Communication: a simple two-way process
The law places duties on all those involved in work practises from clients and designers to contractors and workers so everyone has a role to play. The Health and Safety Executive places great emphasis on the value of informing, educating and involving a workforce in health and safety matters. By giving employees the opportunity to voice their concerns and suggestions, you’ll identify joint solutions to reduce vibration exposure and your workforce will more likely abide by, and in turn, demonstrate that you value the importance of team work.
Ensuring that you take on board feedback and ideas from your staff, as well as communicating your own intentions and the reasons behind them, will ensure a cooperative and collaborative approach, not just to health and safety procedures, but to working life in general.
A measure of controls are put in place to reduce risk and you need to ensure workers are made aware of these and for them to take some responsibility of the risk as well as their team leaders and managers. From good working practises to good tool use, maintenance and training, they all play a part in the plan to reduce exposure.
The Reactec Analytics Platform not only provides unique information but is a platform to involve all duty holders to broaden awareness, educate & inform.It involves the operators on a daily basis with a device called the HAVMETER which calculate real-time HSE points and action value thresholds. These indicators educate workers of the exposure risk in relation to tool use and to share the responsibility of their welfare.
Through the Reactec Analytics Platform responsibility is further shared from team leaders and depot managers to project and H&S Managers via easy access to the analytics online reports. These can be accessed by authorised employers providing easy access to risk reduction information which increases awareness throughout the company of the measure of controls.
The simple and concise reports helps employees understand HAVs risk and how to better manage it on a daily and management review level.

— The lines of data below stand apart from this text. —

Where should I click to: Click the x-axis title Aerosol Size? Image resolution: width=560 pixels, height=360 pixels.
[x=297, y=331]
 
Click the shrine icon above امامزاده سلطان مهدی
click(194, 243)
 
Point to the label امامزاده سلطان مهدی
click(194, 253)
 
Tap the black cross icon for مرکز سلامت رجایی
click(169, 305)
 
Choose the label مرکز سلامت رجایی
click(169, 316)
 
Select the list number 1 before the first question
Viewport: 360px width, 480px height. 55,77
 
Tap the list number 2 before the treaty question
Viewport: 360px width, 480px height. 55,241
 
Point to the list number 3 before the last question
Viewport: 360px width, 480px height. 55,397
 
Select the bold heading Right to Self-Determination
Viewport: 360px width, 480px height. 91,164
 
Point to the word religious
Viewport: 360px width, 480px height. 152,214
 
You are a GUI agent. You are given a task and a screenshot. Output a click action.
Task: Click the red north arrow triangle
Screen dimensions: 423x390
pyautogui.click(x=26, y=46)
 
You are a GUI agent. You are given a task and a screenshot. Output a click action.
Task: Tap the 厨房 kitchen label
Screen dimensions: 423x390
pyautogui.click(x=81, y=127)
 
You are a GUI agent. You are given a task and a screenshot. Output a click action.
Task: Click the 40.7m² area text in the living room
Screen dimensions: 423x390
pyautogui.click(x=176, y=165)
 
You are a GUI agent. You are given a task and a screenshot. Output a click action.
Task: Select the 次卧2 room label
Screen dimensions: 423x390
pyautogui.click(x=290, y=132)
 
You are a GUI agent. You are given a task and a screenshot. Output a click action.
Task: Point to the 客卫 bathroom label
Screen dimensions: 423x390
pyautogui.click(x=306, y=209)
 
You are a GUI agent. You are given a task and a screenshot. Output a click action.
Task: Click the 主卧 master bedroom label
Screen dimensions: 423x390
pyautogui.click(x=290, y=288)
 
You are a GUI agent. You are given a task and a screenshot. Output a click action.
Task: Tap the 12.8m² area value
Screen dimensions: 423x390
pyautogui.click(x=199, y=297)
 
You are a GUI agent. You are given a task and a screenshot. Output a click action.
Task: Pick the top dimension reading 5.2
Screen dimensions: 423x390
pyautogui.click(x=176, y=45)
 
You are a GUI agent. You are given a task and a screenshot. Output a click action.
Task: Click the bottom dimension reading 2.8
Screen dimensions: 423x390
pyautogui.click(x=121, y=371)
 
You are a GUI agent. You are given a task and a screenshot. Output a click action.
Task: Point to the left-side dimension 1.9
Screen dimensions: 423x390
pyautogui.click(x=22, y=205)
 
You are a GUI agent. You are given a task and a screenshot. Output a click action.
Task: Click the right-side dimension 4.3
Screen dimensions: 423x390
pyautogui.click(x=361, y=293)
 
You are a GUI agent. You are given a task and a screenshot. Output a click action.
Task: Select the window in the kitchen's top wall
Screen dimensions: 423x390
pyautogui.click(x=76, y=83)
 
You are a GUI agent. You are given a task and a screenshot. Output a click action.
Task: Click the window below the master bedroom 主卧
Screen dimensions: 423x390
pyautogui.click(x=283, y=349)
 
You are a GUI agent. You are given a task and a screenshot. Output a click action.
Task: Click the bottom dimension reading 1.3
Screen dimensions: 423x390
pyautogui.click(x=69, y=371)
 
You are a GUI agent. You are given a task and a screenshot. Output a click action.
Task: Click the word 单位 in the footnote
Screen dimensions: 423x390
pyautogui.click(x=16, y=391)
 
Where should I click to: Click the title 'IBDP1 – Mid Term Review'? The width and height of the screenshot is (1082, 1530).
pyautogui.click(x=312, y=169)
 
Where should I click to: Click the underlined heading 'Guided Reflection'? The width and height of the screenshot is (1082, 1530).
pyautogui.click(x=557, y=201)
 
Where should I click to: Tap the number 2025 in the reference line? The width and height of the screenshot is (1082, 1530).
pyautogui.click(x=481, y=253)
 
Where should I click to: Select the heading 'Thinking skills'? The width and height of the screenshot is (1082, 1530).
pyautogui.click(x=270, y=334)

Also that the company is demonstrating they value the importance of worker welfare and the effects of team work.
Authorised employees can automatically receive email reports each week of operator daily exposure level s and tool used to keep them updated on worker activity and threshold breaches. Alerts can also be sent when operators breach an action threshold to support proactive HAVs management.
By giving your employees the opportunity to voice their concerns and suggestions, you’ll identify joint solutions to problems and guidelines that your workforce will more likely abide by, and in turn, demonstrate that you value the importance of team work. Ultimately, making communication a two-way process will improve relations between employers and employees.
The business benefits
A happier, healthier and safer workforce will be far more engaged in the job and you’ll reap the benefits of improved performance and productivity, quality and efficiency. A balanced and well thought out health and safety procedure should result in weighty cost savings from fewer accidents at work, as well as a reduction in unnecessary absence and ill health. Anecdotal evidence suggests that businesses practicing worker safety involvement receive significantly fewer claims for work-induced health problems, and this is most likely a direct result not only of exemplary health and safety procedures, but also of workers abiding by those procedures.
The business benefits of worker safety involvement are backed by research conducted by the Health & Safety Executive (HSE)[1], which states that “accident rates are lower where employees genuinely feel they have a say in health and safety matters (14%) compared with workplaces where employees do not get involved (26%)”. Additionally, “more than three quarters (77%) of employees surveyed felt encouraged to raise concerns in a good health and safety climate compared to 20% who felt encouraged to do so in a poor health and safety climate”, and “among employers, awareness of slips and trips is higher when there is employee involvement (62%), compared to where there is no involvement (28%)”.
Most importantly, if the results are visible from within the business, they’re likely to permeate into the wider industry too – you’ll preserve credibility with customers and industry experts, helping to position the business as a best practice employer.